Gentes prácticas no se han perdido en teorizaciones y han declarado que es necesario que exista una ley para que exista la convivencia social. También se ha afirmado que la ley se hace para defender los intereses de quienes la imponen. Al parecer, es la situación previa de poder la que instala una determinada ley que a su vez legaliza al poder. Así es que el poder como imposición de una intención, aceptada o no, es el tema central.

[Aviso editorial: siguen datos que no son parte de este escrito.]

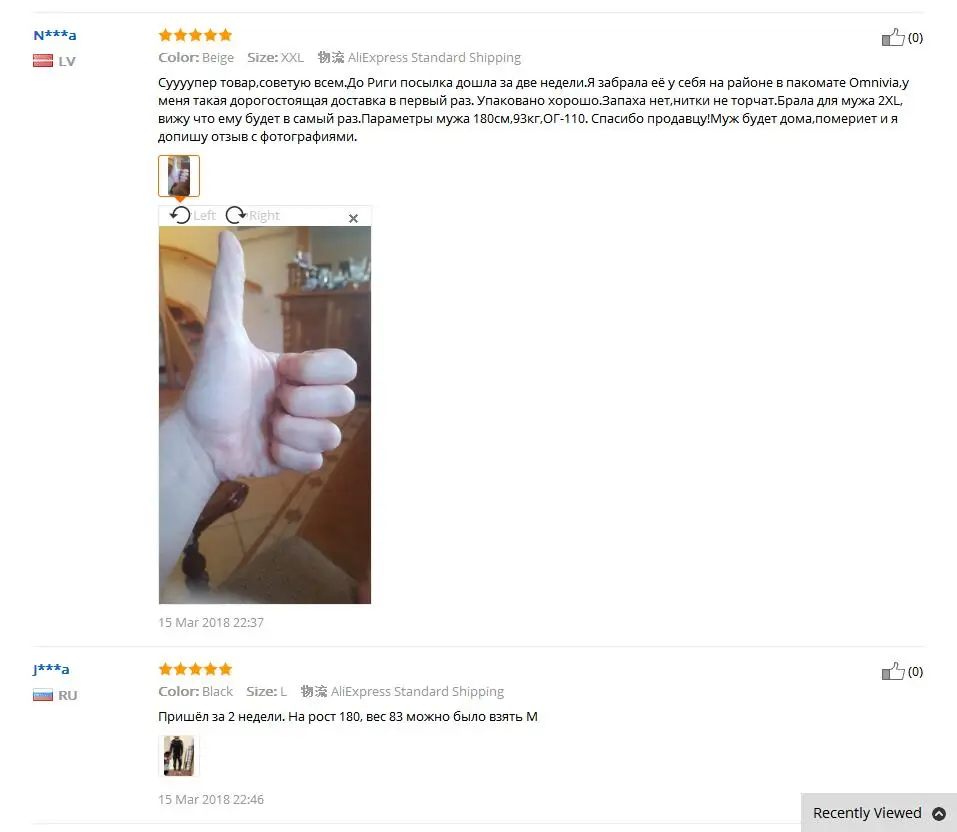
Task: Click the enlarged thumbs-up photo
Action: (265, 415)
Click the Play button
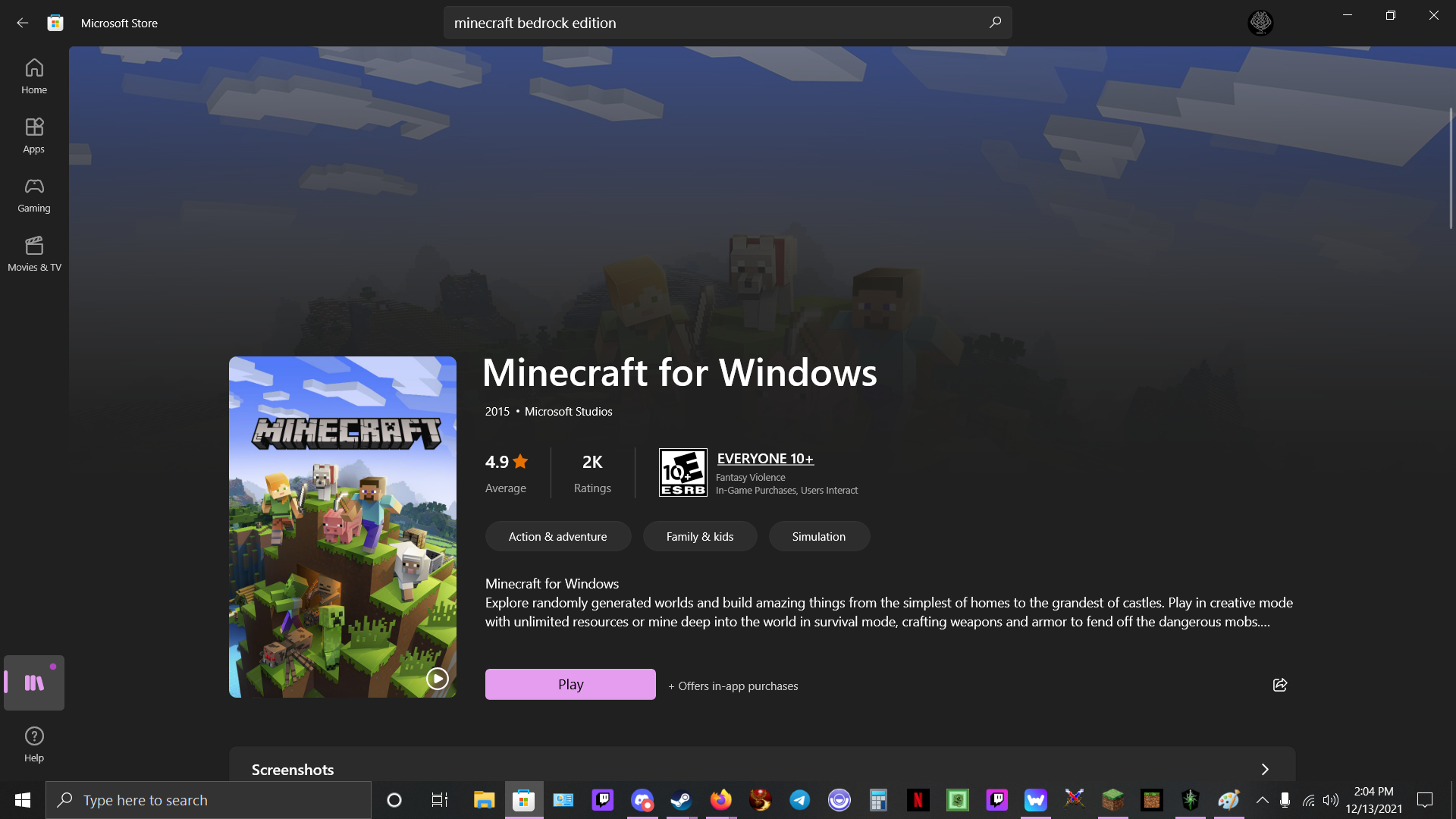The height and width of the screenshot is (819, 1456). 570,684
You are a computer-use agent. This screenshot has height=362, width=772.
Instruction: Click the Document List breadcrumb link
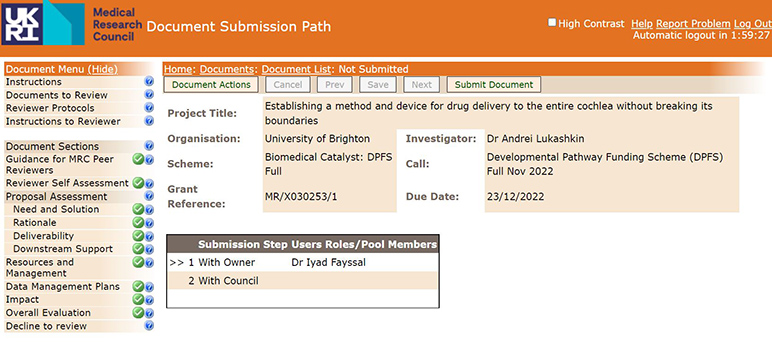(296, 69)
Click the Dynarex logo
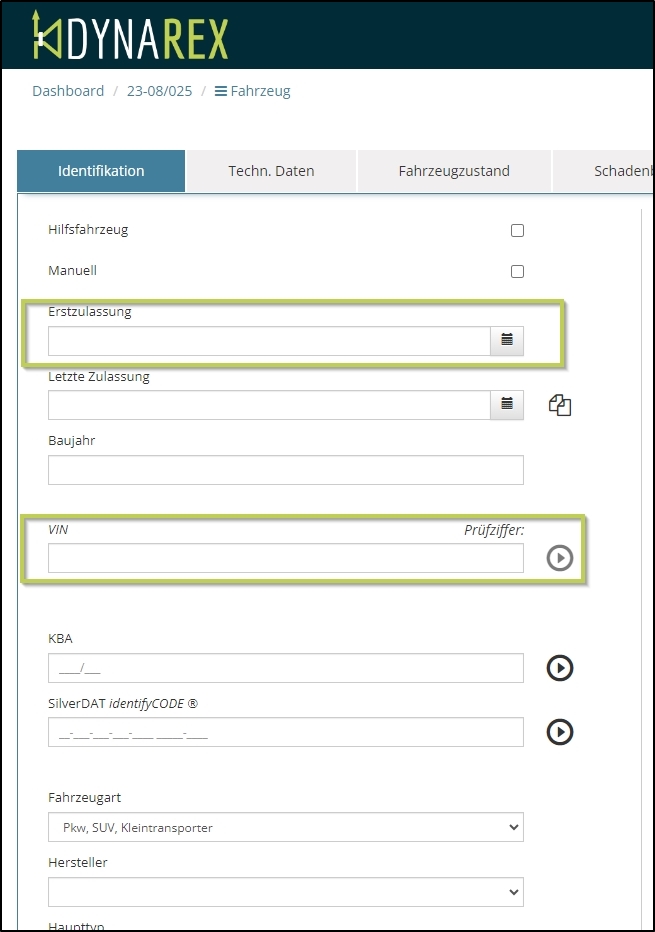Screen dimensions: 655x932 point(130,35)
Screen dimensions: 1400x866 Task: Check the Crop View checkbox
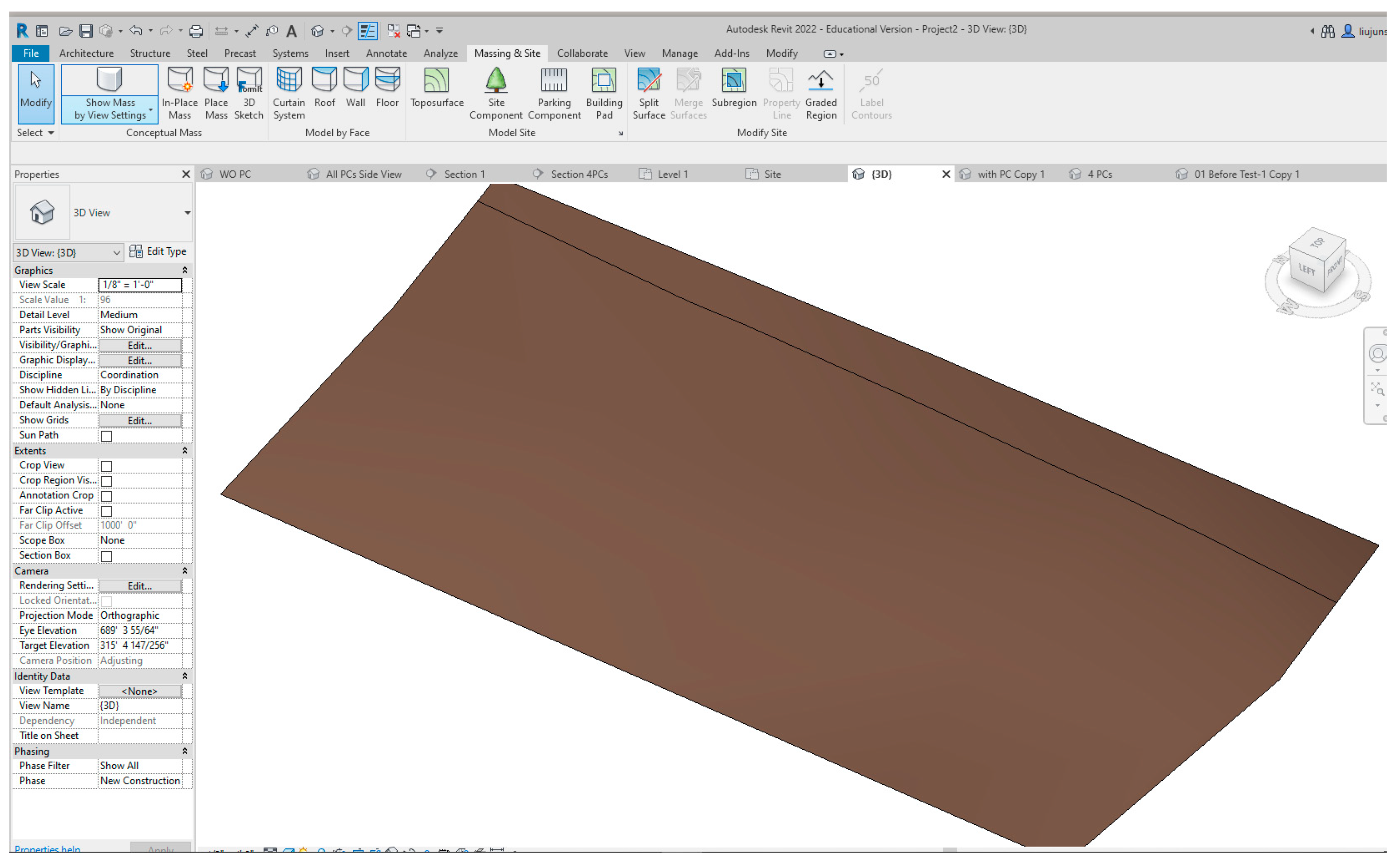[106, 466]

Se dice que la fuerza no genera derechos, pero este contrasentido puede aceptarse si se piensa a la fuerza solo como hecho físico brutal, cuando en realidad la fuerza (económica, política, etc.) no necesita ser expuesta perceptualmente para hacerse presente e imponer respeto. Por otra parte, aún la fuerza física (la de las armas por ejemplo), expresada en su descarnada amenaza, impone situaciones que son justificadas legalmente, y no debemos desconocer que el uso de las armas en una u otra dirección depende de la intención humana y no de un derecho.
La costumbre, la moral, la religión o el consenso social suelen ser las fuentes invocadas para justificar la existencia de la ley. Cada una de ellas, a su vez, depende del poder que la impuso. Y estas fuentes son revisadas cuando el poder que las originó ha decaído o se ha transformado de tal modo que el mantenimiento del orden jurídico anterior comienza a chocar con lo “razonable”, con el “sentido común”, etcétera.
Cuando el legislador cambia una ley o un conjunto de representantes del pueblo cambia la Constitución de un país, no se viola aparentemente la ley en general porque quienes actúan no quedan expuestos a las decisiones de otros, porque tienen en sus manos el poder o actúan como representantes de un poder, y en esa situación queda claro que el poder genera derechos y obligaciones y no a la inversa.
Pero los derechos humanos no tienen la vigencia universal que sería deseable porque no dependen del poder universal del ser humano, sino del poder de una parte sobre el todo. Si las más elementales reclamaciones sobre el gobierno del propio cuerpo son pisoteadas en todas las latitudes, solo podemos hablar de aspiraciones que tendrán que convertirse en derechos. Los derechos humanos no pertenecen al pasado, están allí en el futuro succionando la intencionalidad, alimentando una lucha que se reaviva en cada nueva violación al destino del hombre. Por esto, toda reclamación que se haga a favor de ellos tiene sentido porque muestra a los poderes actuales que no son omnipotentes y que no tienen controlado el futuro.
Es cierto que contamos con formulaciones imperfectas de los derechos humanos, pero es por ahora lo único que tenemos en nuestras manos para defender y perfeccionar. Estos derechos hoy son considerados como simples aspiraciones y no pueden ser plenamente vigentes dados los poderes establecidos. La lucha por la plena vigencia de los derechos humanos lleva, necesariamente, al cuestionamiento de los poderes actuales orientando la acción hacia la sustitución de éstos por los poderes de una nueva sociedad humana que respete y potencie todas las formas de vida.